Another critical area that warrants further research is the risks and opportunities of synthetic data generation with LLMs in the domain of health equity. One clear risk is the perpetuation of existing biases in the data used to train LLMs and biases in health data77,78—Bhanot et al79 have documented violations of fairness metrics in existing synthetic data generation methods. For instance, they found that the realism of synthetic sleep data was not equal across age groups.

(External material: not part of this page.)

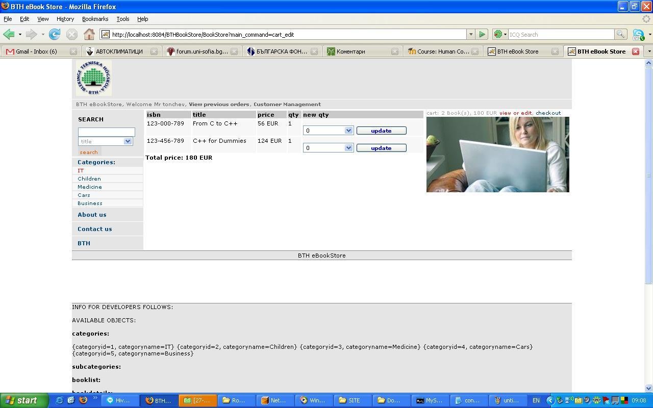
Task: Open the Skype toolbar icon
Action: tap(639, 34)
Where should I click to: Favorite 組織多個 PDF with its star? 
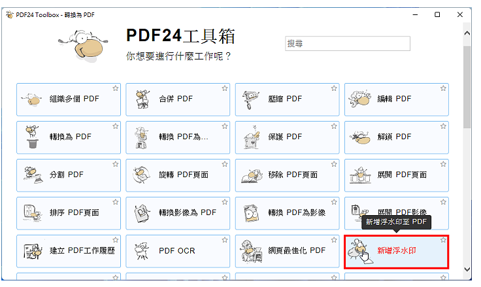pos(116,88)

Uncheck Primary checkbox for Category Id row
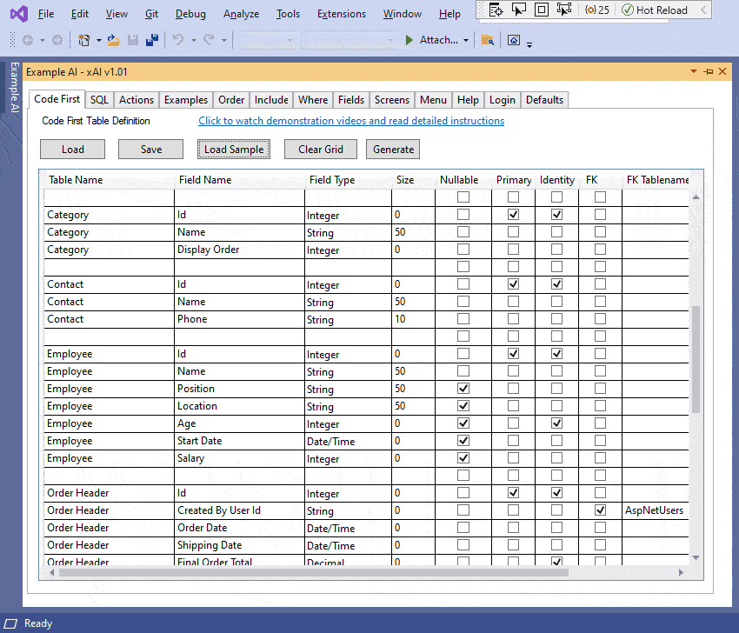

However, as noted by McDuff et al,23 synthetic data generation also provides opportunities to correct existing health equity issues. For instance, machine learning models often underperform for minority groups due to a lack of training data.80 Racial minorities are underrepresented in clinical trials and in health data81—synthetic data generation can help increase representation of smaller groups in augmented datasets and boost performance of these models for underrepresented groups. Thus, 1 valuable research direction is to compare the boost in performance for minority groups that LLM-based synthetic data provide over other common ML fairness methods aimed at improving performance for small groups.

Regulatory challenges

Moving forward, the regulatory environment for generative AI will likely evolve rapidly. Regulation of LLMs in general, and synthetic health data in particular, is not clearly delineated in current data protection guidelines (eg, The General Data Protection Regulation [GDPR]).82 However, privacy preservation is a key policy requirement in emerging legislation on AI such as the EU AI Act83 and the Executive Order issued in the United States.84 Giuffrè et al85 discuss the difficulty of proving whether synthetic data are fully anonymized, as required by GDPR, as recent methods claiming to achieve de-identification were shown to retain vulnerability to re-identification attacks. One must also consider the privacy policies of LLM providers. For example, OpenAI’s policies around storing user data, training future models on user data, and sharing data with third parties may preclude researchers from providing sensitive patient data in input prompts.86 There are also considerations for the data used to validate the performance and safety of medical devices, which regulators must consider; relatedly, the Food and Drug Administration (FDA) and the Advanced Research Projects Agency for Health (ARPA-H) recently launched a program to help facilitate access to broader diversity in training and test data to better empower FDA pre-market submissions.87 The intersection between the regulatory landscape and the use of LLMs for SHDG represents a final opportunity for further work.

Conclusion

LLMs have already shown great promise in a variety of healthcare applications, and SHDG is a logical next high-impact application area of LLMs. These methods can provide opportunities to address persistent challenges such as fairness in health modeling. However, we must ensure that potential drawbacks to LLM-based models are carefully examined as well. Each of these concerns—privacy, data efficiency, or bias perpetuation—is an important area of research as we develop new LLM-based synthetic health generation approaches.

Contributor Information

Daniel Smolyak, Department of Computer Science, University of Maryland, College Park, College Park, MD 20742, United States.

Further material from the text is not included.